Quarantine breaks cluster abstraction


(Bert Robben) #1

After analysis of a severe production event in an Akka-cluster based application, we came to the conclusion that quarantining (as implemented by Akka remote) breaks the Akka cluster abstraction.

See Erroneous split-brain situation in cluster (with properly working sbr) for a detailed explanation of one example of this.

Our conclusions are:

(1) quarantine can cause nodes to be removed from the cluster outside of the regular downing process.
(2) because of this, an Akka cluster can get into a split brain situation WITHOUT any intervention of the split-brain-resolver (basically the downing provider is NOT consulted at all). This breaks the akka cluster abstraction (such as e.g. only a single instance of a clustersingleton in the cluster).
(3) this behavior is NOT documented

We now have the following questions:

(1) Is this the behavior of Akka 2.4 only (in which we had the incident), or can this also occur in 2.5? From our understanding this behavior was introduced by https://github.com/akka/akka/commit/dc9fe4f19c4d4e23b9b8a7b9142e212d37e4f176#diff-21188d53fb6ed0402295be650067d3d1R548 and is still there in Akka 2.5.

(2) How can we avoid the resulting split brain? In our understanding this is a plain bug in Akka cluster that should be fixed. Ideally we also get some information on how to avoid this on 2.4 (it is very hard to upgrade our production version to 2.5 in the short term (because it incurs too many changes)).
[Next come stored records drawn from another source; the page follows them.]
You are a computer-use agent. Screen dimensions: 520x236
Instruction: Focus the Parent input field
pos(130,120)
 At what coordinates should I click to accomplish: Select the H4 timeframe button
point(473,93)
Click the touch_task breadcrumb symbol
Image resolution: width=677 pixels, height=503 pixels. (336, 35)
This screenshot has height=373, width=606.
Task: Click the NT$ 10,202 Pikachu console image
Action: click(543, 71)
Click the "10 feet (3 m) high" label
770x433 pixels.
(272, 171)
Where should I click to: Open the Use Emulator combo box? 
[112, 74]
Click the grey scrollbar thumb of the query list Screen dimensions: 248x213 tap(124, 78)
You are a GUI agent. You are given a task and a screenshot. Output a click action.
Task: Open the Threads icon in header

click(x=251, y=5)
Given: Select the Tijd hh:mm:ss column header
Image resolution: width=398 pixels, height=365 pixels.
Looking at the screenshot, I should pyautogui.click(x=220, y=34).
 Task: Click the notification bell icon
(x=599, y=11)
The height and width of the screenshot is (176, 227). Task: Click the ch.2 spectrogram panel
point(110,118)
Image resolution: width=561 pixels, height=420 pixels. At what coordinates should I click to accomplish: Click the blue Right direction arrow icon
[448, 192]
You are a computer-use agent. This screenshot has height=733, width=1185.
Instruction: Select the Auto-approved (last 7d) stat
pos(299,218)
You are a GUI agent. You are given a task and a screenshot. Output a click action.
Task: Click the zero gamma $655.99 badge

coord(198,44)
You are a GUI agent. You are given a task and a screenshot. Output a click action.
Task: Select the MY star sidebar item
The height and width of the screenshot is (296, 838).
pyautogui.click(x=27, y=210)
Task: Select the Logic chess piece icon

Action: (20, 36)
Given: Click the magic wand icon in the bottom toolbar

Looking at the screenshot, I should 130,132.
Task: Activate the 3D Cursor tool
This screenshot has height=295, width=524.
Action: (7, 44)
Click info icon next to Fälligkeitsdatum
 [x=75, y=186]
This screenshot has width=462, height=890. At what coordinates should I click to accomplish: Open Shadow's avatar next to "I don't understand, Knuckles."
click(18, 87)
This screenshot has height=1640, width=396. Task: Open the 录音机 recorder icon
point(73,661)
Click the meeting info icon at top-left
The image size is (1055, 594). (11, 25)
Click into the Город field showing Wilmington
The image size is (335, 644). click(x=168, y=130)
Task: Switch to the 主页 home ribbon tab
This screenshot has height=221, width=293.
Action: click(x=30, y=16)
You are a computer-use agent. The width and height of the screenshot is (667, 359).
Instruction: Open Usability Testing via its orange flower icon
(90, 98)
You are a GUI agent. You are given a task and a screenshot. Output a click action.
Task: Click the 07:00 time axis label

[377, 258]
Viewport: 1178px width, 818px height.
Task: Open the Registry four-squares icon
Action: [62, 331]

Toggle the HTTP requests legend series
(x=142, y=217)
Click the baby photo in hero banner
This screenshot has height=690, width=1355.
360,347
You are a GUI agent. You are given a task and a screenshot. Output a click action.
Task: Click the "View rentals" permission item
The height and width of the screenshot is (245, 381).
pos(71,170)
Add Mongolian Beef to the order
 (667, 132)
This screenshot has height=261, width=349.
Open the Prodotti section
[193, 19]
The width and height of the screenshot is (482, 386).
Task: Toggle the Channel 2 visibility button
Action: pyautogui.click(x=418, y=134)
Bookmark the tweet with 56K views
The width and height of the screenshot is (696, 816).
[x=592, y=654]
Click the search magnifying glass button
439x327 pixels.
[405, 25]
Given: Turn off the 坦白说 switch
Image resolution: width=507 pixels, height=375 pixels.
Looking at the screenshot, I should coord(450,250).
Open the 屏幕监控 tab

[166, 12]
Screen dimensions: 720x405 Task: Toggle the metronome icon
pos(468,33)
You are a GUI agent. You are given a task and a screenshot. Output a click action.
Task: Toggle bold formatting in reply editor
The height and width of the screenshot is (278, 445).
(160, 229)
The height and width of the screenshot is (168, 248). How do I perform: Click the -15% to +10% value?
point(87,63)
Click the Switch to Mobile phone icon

Dear Akka team, can you help us with this?

thanks,

Bert

PS: Note that we’re not using Artery, but I don’t think that this is important.


(Patrik Nordwall) #2

Thanks for reporting @bert. I agree with you that this is wrong (old code that survived other changes of introducing downing provider and such). The decision of downing should be completely in control of the downing provider.

There is one exception to that and that is when a node with the same hostname:port is joining again (new UID). Then we have evidence that the previous has been shutdown.

Please create an issue and we’ll continue there.


(Bert Robben) #3

Thanks for the quick reply!

I created https://github.com/akka/akka/issues/25632 for further follow-up.